● GOAL
Reproduce all of the following lines, requests included, and shift every coordinate in the answers by adding 109 to each number. Omit the pictures from your response.
## Begin DATA SHOWN
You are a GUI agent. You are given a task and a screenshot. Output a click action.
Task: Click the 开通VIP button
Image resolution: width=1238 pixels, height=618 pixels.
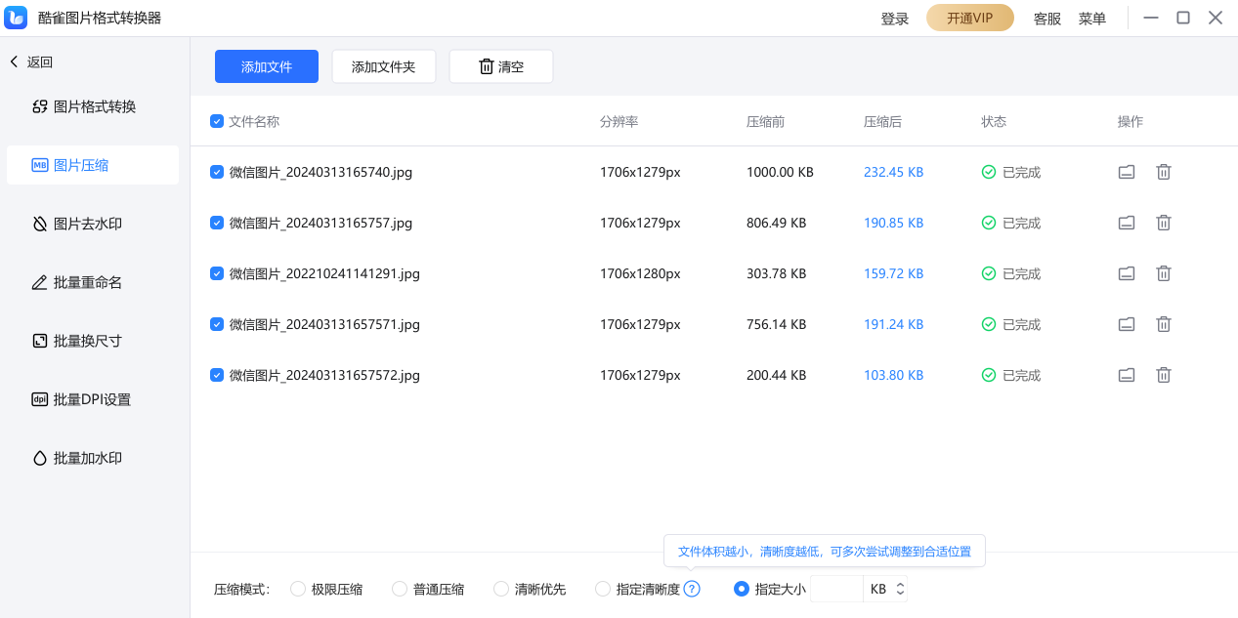(969, 19)
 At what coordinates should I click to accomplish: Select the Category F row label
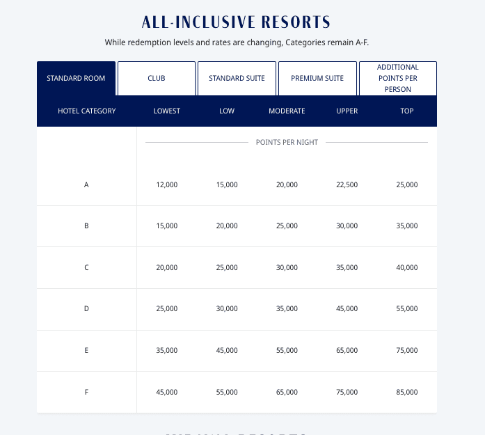[86, 393]
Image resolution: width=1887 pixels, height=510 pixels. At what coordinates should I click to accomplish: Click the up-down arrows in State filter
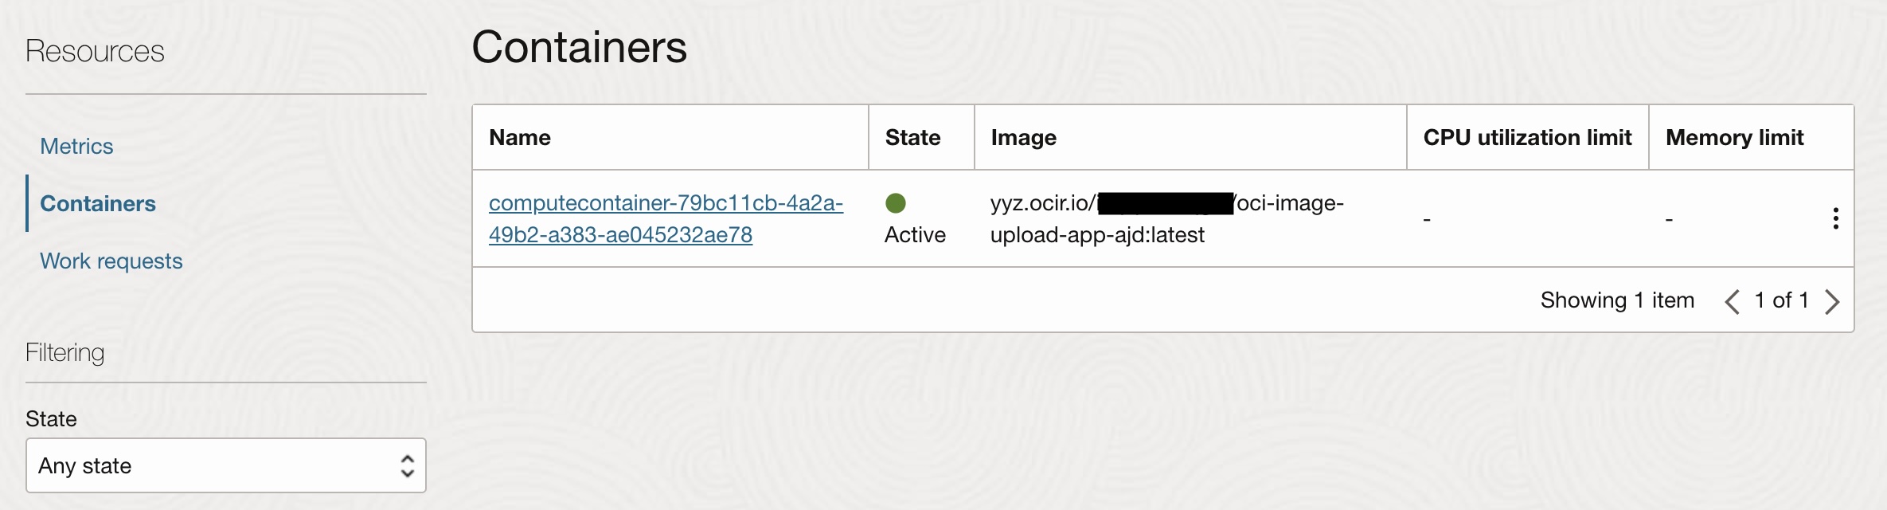(407, 466)
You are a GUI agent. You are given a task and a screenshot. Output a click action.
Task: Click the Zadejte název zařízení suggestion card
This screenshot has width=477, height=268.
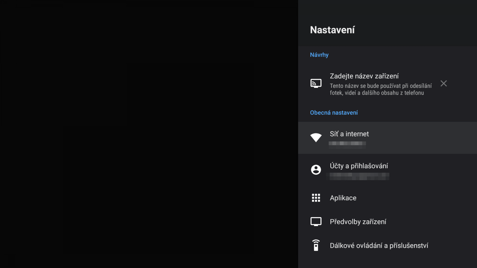pos(373,84)
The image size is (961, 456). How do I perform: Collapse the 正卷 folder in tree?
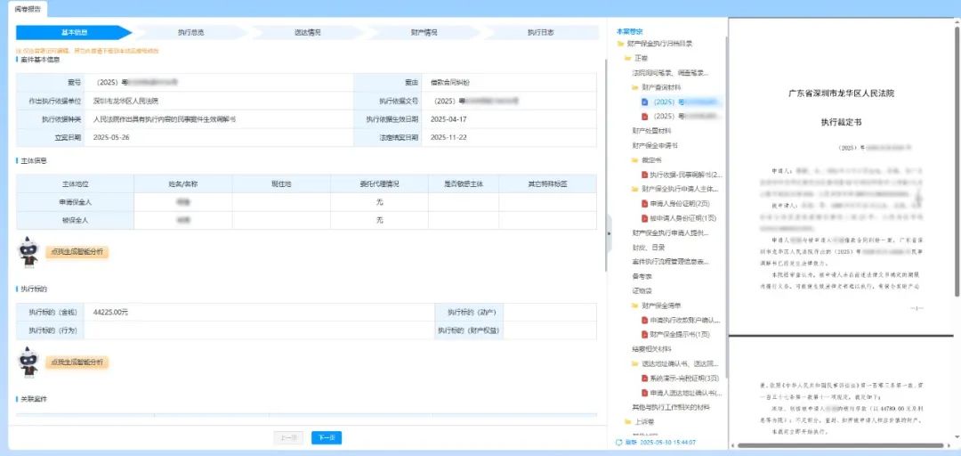coord(627,58)
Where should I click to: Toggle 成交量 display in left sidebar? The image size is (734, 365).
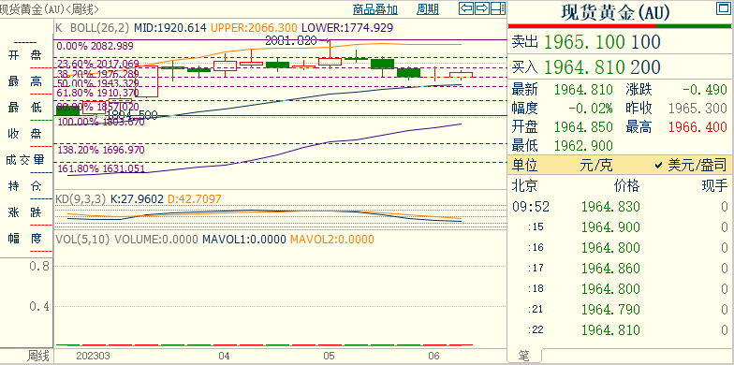click(x=25, y=160)
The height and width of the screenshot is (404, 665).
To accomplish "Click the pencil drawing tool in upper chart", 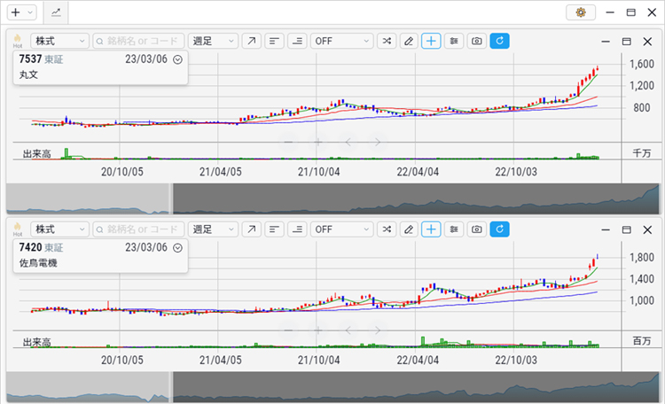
## End DATA SHOWN
● OUTPUT FOR THIS TASK
You are a GUI agent. You are given a task and a screenshot. Output a click action.
Task: Click the 开通VIP button
Image resolution: width=1238 pixels, height=618 pixels.
(1078, 128)
 At what coordinates should I click to accomplish: Select the Category F row label
[195, 502]
Image resolution: width=1887 pixels, height=510 pixels. At what coordinates should I click to accomplish: Click the up-down arrows in State filter
(516, 575)
You are a GUI agent. You are given a task and a screenshot. Output a click action.
Task: Click the Zadejte název zařízení suggestion card
This screenshot has width=477, height=268.
pos(482,193)
The image size is (961, 456). How do I perform: Collapse the 正卷 folder in tree?
coord(736,167)
Where should I click to: Toggle 成交量 display in left sidebar? The image size is (734, 365).
click(x=134, y=269)
The height and width of the screenshot is (404, 665).
To accomplish "Click the pencil drawing tool in upper chart", 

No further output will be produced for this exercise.